Friday, May 16, 2008

Depression and Alzheimer's Risk Linked

By Steven Reinberg
HealthDay Reporter
Tuesday, Apr. 8, 2008; 4:00 AM

Copyright © 2008 ScoutNews, LLC. All rights reserved.

MONDAY, April 7 (HealthDay News) -- Depression appears to more than double the risk of developing Alzheimer's disease, Dutch researchers report.

Depression has been linked to an increased risk of Alzheimer's, and many have suspected that risk is tied to changes in the brain caused by depression. The theory has been that depression shrinks specific areas, leaving the brain vulnerable to the development of Alzheimer's. However, this study found that's not the case.

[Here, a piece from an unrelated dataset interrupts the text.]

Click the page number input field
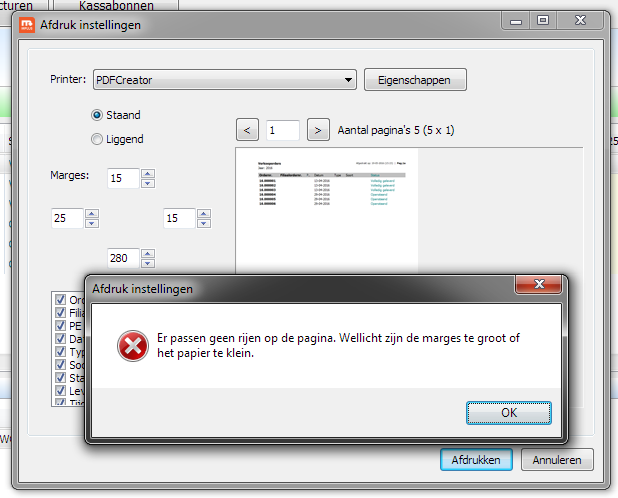 tap(283, 130)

"We don't know yet whether depression contributes to the development of Alzheimer's disease or whether another unknown factor causes both depression and dementia," lead researcher Dr. Monique M.B. Breteler, from the Erasmus University Medical Center in Rotterdam, said in a statement. "We'll need to do more studies to understand the relationship between depression and dementia."

In the study, Breteler, and her colleagues collected data on 486 people, aged 60 to 90, who did not have dementia.

Among these individuals, 134 had had at least one episode of depression, according to the report in the April 8 issue of Neurology.

During an average six years of follow-up, 33 people developed Alzheimer's disease. The researchers found that those who had had an episode of depression were 2.5 times more likely to develop Alzheimer's compared with people who had never had depression. For people whose depression occurred before they were 60, the risk for developing Alzheimer's was fourfold greater than people who had never had depression, the researchers reported.

One goal of Breteler's research was to determine if depression causes changes in the brain that increase the risk of Alzheimer's disease, as had been suspected by other scientists.

Researchers have proposed that depression leads to a loss of cells in the areas of the brain called the hippocampus and the amygdala, thereby increasing the risk for Alzheimer's. However, Breteler's group didn't find any difference in the size of those areas of the brain in people with or without depression.